- THE PROBLEM -
Could you give back the listing below exactly, every line included?

- SUPPLIED RECORDS -

______________________________

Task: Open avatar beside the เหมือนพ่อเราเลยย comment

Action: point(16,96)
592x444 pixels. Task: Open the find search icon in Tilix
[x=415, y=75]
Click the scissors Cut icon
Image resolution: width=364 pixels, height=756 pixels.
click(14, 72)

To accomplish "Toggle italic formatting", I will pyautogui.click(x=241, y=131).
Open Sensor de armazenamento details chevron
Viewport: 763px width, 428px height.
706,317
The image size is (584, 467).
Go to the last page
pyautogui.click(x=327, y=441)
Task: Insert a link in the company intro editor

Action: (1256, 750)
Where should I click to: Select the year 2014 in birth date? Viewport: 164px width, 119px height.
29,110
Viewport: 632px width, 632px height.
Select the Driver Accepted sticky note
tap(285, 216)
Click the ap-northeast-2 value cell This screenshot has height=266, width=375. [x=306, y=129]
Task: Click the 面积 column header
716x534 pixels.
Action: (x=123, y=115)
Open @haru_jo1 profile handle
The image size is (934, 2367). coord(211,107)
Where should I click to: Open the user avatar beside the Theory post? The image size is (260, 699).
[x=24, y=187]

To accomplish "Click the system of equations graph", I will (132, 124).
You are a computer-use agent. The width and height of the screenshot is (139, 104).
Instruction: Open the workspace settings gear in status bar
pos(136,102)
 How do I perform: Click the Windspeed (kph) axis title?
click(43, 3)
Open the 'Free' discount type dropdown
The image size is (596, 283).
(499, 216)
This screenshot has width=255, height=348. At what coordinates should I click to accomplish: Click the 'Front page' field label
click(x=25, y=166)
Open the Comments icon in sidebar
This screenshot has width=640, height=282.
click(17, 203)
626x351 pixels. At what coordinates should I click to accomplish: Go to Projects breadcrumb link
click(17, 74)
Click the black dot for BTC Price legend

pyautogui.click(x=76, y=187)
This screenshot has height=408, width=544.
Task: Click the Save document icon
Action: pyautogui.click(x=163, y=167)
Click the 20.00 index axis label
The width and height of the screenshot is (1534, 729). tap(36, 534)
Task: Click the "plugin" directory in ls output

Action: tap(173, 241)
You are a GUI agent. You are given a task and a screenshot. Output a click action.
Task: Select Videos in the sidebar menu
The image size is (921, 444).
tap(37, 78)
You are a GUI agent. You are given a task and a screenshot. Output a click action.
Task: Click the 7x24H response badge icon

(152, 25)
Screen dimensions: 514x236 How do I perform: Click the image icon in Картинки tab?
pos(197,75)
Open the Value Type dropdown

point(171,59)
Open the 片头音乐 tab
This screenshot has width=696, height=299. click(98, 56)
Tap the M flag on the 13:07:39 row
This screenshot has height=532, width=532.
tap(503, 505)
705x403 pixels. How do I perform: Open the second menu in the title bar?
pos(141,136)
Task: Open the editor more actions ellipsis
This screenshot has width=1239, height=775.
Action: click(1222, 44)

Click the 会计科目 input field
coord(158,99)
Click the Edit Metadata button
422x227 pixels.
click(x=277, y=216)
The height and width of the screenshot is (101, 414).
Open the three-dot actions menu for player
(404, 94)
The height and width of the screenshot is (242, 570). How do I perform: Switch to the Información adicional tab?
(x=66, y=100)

______________________________

- RESULT -
Task: Open avatar beside the เหมือนพ่อเราเลยย comment

Action: point(16,96)
592x444 pixels. Task: Open the find search icon in Tilix
[x=415, y=75]
Click the scissors Cut icon
Image resolution: width=364 pixels, height=756 pixels.
click(14, 72)

To accomplish "Toggle italic formatting", I will pyautogui.click(x=241, y=131).
Open Sensor de armazenamento details chevron
Viewport: 763px width, 428px height.
706,317
The image size is (584, 467).
Go to the last page
pyautogui.click(x=327, y=441)
Task: Insert a link in the company intro editor

Action: (1256, 750)
Where should I click to: Select the year 2014 in birth date? Viewport: 164px width, 119px height.
29,110
Viewport: 632px width, 632px height.
Select the Driver Accepted sticky note
tap(285, 216)
Click the ap-northeast-2 value cell This screenshot has height=266, width=375. [x=306, y=129]
Task: Click the 面积 column header
716x534 pixels.
Action: (x=123, y=115)
Open @haru_jo1 profile handle
The image size is (934, 2367). coord(211,107)
Where should I click to: Open the user avatar beside the Theory post? The image size is (260, 699).
[x=24, y=187]

To accomplish "Click the system of equations graph", I will (132, 124).
You are a computer-use agent. The width and height of the screenshot is (139, 104).
Instruction: Open the workspace settings gear in status bar
pos(136,102)
 How do I perform: Click the Windspeed (kph) axis title?
click(43, 3)
Open the 'Free' discount type dropdown
The image size is (596, 283).
(499, 216)
This screenshot has width=255, height=348. At what coordinates should I click to accomplish: Click the 'Front page' field label
click(x=25, y=166)
Open the Comments icon in sidebar
This screenshot has width=640, height=282.
click(17, 203)
626x351 pixels. At what coordinates should I click to accomplish: Go to Projects breadcrumb link
click(17, 74)
Click the black dot for BTC Price legend

pyautogui.click(x=76, y=187)
This screenshot has height=408, width=544.
Task: Click the Save document icon
Action: pyautogui.click(x=163, y=167)
Click the 20.00 index axis label
The width and height of the screenshot is (1534, 729). tap(36, 534)
Task: Click the "plugin" directory in ls output

Action: tap(173, 241)
You are a GUI agent. You are given a task and a screenshot. Output a click action.
Task: Select Videos in the sidebar menu
The image size is (921, 444).
tap(37, 78)
You are a GUI agent. You are given a task and a screenshot. Output a click action.
Task: Click the 7x24H response badge icon

(152, 25)
Screen dimensions: 514x236 How do I perform: Click the image icon in Картинки tab?
pos(197,75)
Open the Value Type dropdown

point(171,59)
Open the 片头音乐 tab
This screenshot has width=696, height=299. click(98, 56)
Tap the M flag on the 13:07:39 row
This screenshot has height=532, width=532.
tap(503, 505)
705x403 pixels. How do I perform: Open the second menu in the title bar?
pos(141,136)
Task: Open the editor more actions ellipsis
This screenshot has width=1239, height=775.
Action: click(1222, 44)

Click the 会计科目 input field
coord(158,99)
Click the Edit Metadata button
422x227 pixels.
click(x=277, y=216)
The height and width of the screenshot is (101, 414).
Open the three-dot actions menu for player
(404, 94)
The height and width of the screenshot is (242, 570). How do I perform: Switch to the Información adicional tab?
(x=66, y=100)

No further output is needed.